Items from a data source
=== Section Start ===

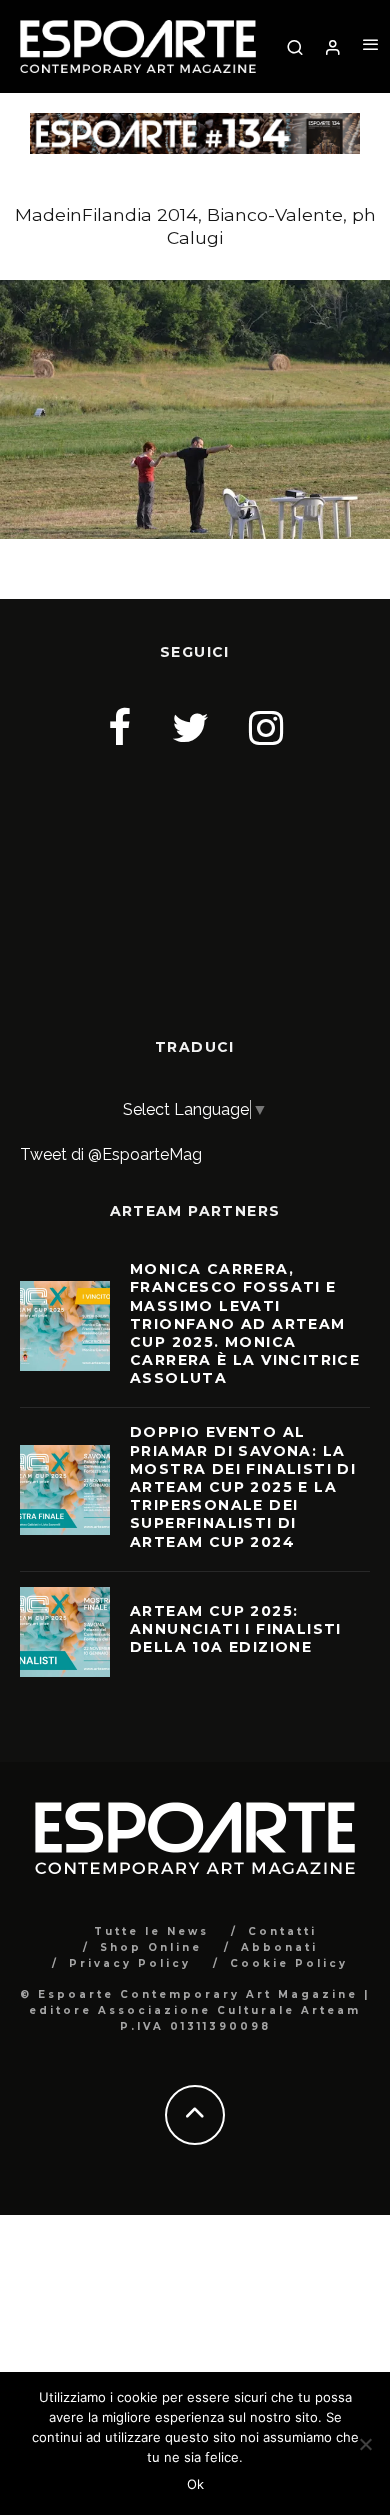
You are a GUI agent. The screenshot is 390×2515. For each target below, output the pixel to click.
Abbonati (279, 1947)
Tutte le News (151, 1931)
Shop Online (151, 1947)
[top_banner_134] (195, 125)
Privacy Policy (130, 1963)
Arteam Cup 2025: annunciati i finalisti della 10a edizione (236, 1629)
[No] (365, 2444)
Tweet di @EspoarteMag (111, 1154)
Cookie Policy (289, 1963)
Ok (195, 2484)
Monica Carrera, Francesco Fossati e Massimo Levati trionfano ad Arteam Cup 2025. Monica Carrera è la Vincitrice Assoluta (245, 1323)
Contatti (282, 1931)
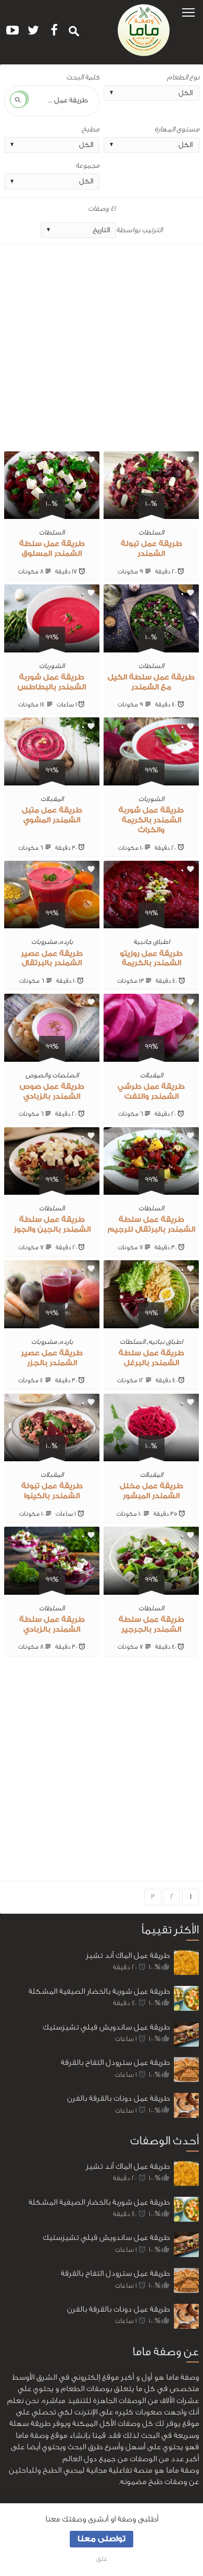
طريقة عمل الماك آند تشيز (128, 1955)
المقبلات (52, 799)
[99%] (51, 646)
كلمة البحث (82, 77)
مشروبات (44, 941)
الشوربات (52, 666)
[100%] (151, 513)
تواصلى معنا (101, 2538)
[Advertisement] (101, 350)
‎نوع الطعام (183, 77)
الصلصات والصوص (52, 1075)
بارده (66, 941)
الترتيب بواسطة (139, 230)
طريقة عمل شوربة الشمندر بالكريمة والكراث (151, 820)
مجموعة (87, 166)
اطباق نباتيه (165, 1341)
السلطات (151, 532)
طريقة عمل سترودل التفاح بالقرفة (115, 2062)
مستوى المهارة (177, 129)
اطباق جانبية (151, 941)
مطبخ (90, 129)
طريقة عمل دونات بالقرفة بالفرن (118, 2098)
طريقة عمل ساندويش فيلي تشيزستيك (106, 2027)
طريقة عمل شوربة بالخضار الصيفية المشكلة (99, 1991)
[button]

=== Section End ===

Pictures are to be left out while the lines from the beginning of the records through the line with "طريقة عمل سترودل التفاح بالقرفة (115, 2062)" are copied word for word.

You are a GUI agent. The screenshot is 390×2515. For each target below, output the pixel to click.
Abbonati (279, 1947)
Tutte le News (151, 1931)
Shop Online (151, 1947)
[top_banner_134] (195, 125)
Privacy Policy (130, 1963)
Arteam Cup 2025: annunciati i finalisti della 10a edizione (236, 1629)
[No] (365, 2444)
Tweet di @EspoarteMag (111, 1154)
Cookie Policy (289, 1963)
Ok (195, 2484)
Monica Carrera, Francesco Fossati e Massimo Levati trionfano ad Arteam Cup 2025. Monica Carrera è la Vincitrice Assoluta (245, 1323)
Contatti (282, 1931)
طريقة عمل الماك آند تشيز (128, 1955)
المقبلات (52, 799)
[99%] (51, 646)
كلمة البحث (82, 77)
مشروبات (44, 941)
الشوربات (52, 666)
[100%] (151, 513)
تواصلى معنا (101, 2538)
[Advertisement] (101, 350)
‎نوع الطعام (183, 77)
الصلصات والصوص (52, 1075)
بارده (66, 941)
الترتيب بواسطة (139, 230)
طريقة عمل شوربة الشمندر بالكريمة والكراث (151, 820)
مجموعة (87, 166)
اطباق نباتيه (165, 1341)
السلطات (151, 532)
طريقة عمل سترودل التفاح بالقرفة (115, 2062)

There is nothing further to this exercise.